Nach Locke verfügt der Mensch über Sinneseindrücke, aber diese kennen keinen absoluten Maßstab. Im Grunde messen wir nur Unterschiede.
Mitten in der Ausstellung musste ich an die Sache mit den drei Schalen denken. John Locke hatte sie in seinem „Essay über den menschlichen Verstand“ als Beispiel genannt. Er lud seine Leser ein, drei Schalen aufzustellen: rechts eine mit heißem, links eine mit eiskaltem und in der Mitte eine mit lauwarmem Wasser. Man tauche einige Minuten lang die eine Hand in das heiße, die andere in das kalte Wasser. Dann gebe man beide Hände in das laue Wasser. Der einen Hand wird das lauwarme Wasser warm vorkommen, der anderen kühl. Nach Locke verfügt der Mensch über Sinneseindrücke, aber diese kennen keinen absoluten Maßstab. Im Grunde messen wir immer nur Unterschiede, und selbst diese können mit den eigenen Händen verschieden empfunden werden.

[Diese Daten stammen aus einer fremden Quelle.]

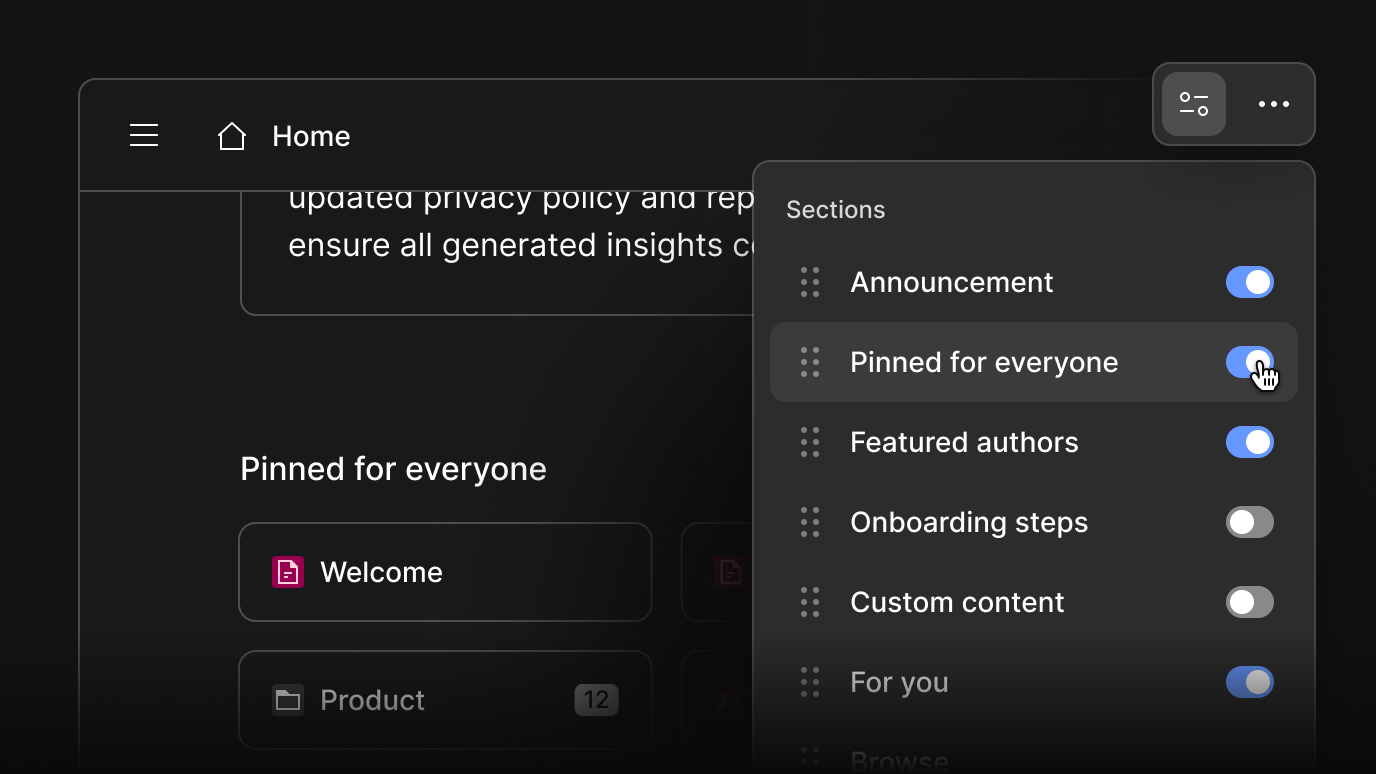Open the customize sections sliders icon
The height and width of the screenshot is (774, 1376).
pyautogui.click(x=1194, y=104)
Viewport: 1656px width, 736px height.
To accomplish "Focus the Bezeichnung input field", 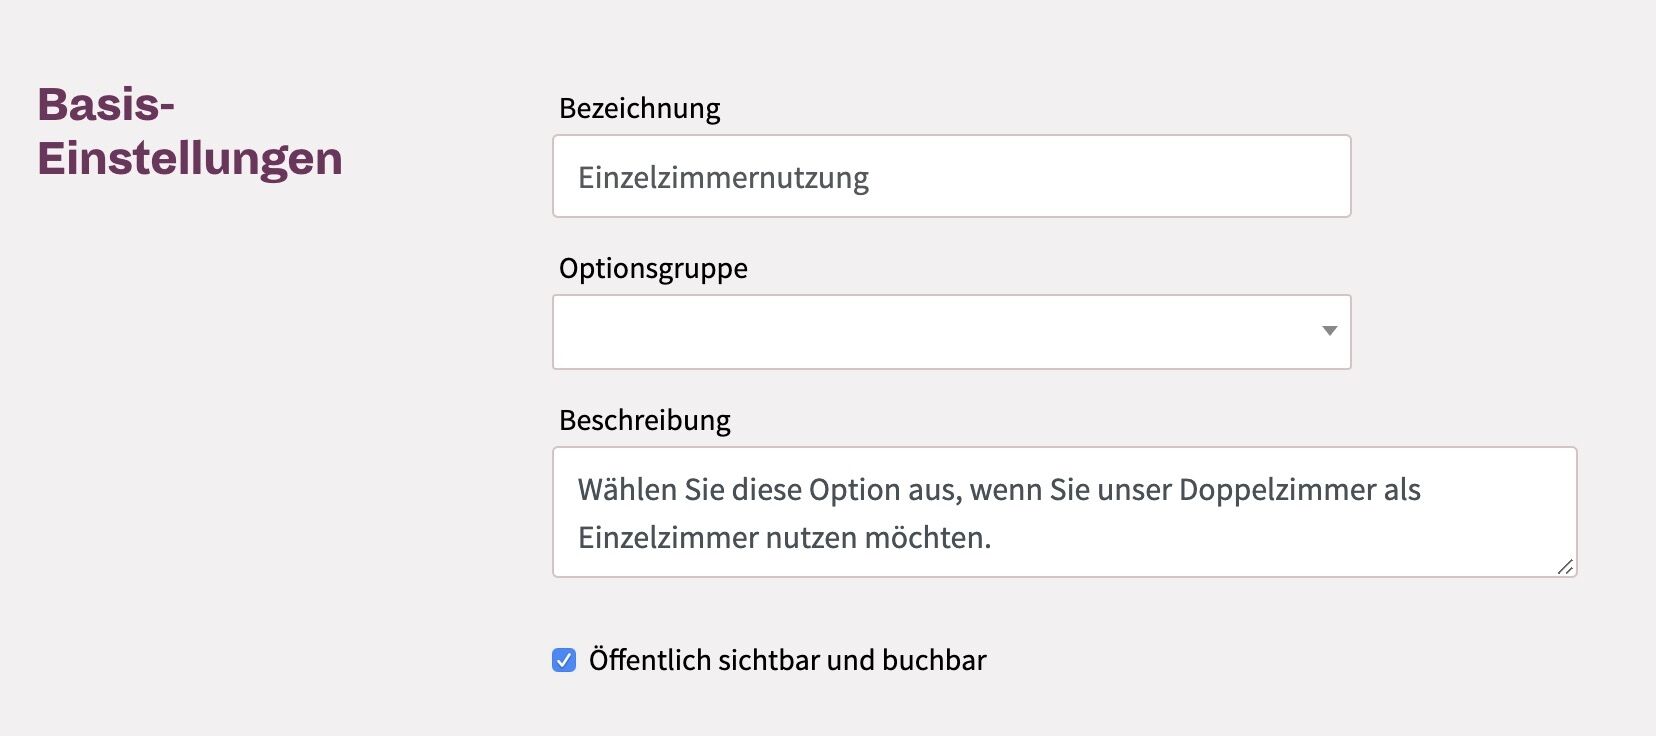I will 952,176.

Letzte Woche ging ich mit meiner Frau in die Albertina Modern. Bei der Kasse war eine junge Dame ausnehmend freundlich. Als wir bei der Garderobe bezahlen wollten, sagte uns ein Mitarbeiter, dass es doch auch ein kostenloses Schließfach gebe. Das Wiener Künstlerhaus erstrahlte in renovierter Pracht. Die Werkauswahl von Eduard Angeli über Avramidis, Bertoni, Gironcoli, Hrdlicka, Kolig und Lassnig bis Zadrazil war eindrucksvoll, die erklärenden Texte klug. Selten habe ich eine Ausstellung so glücklich verlassen.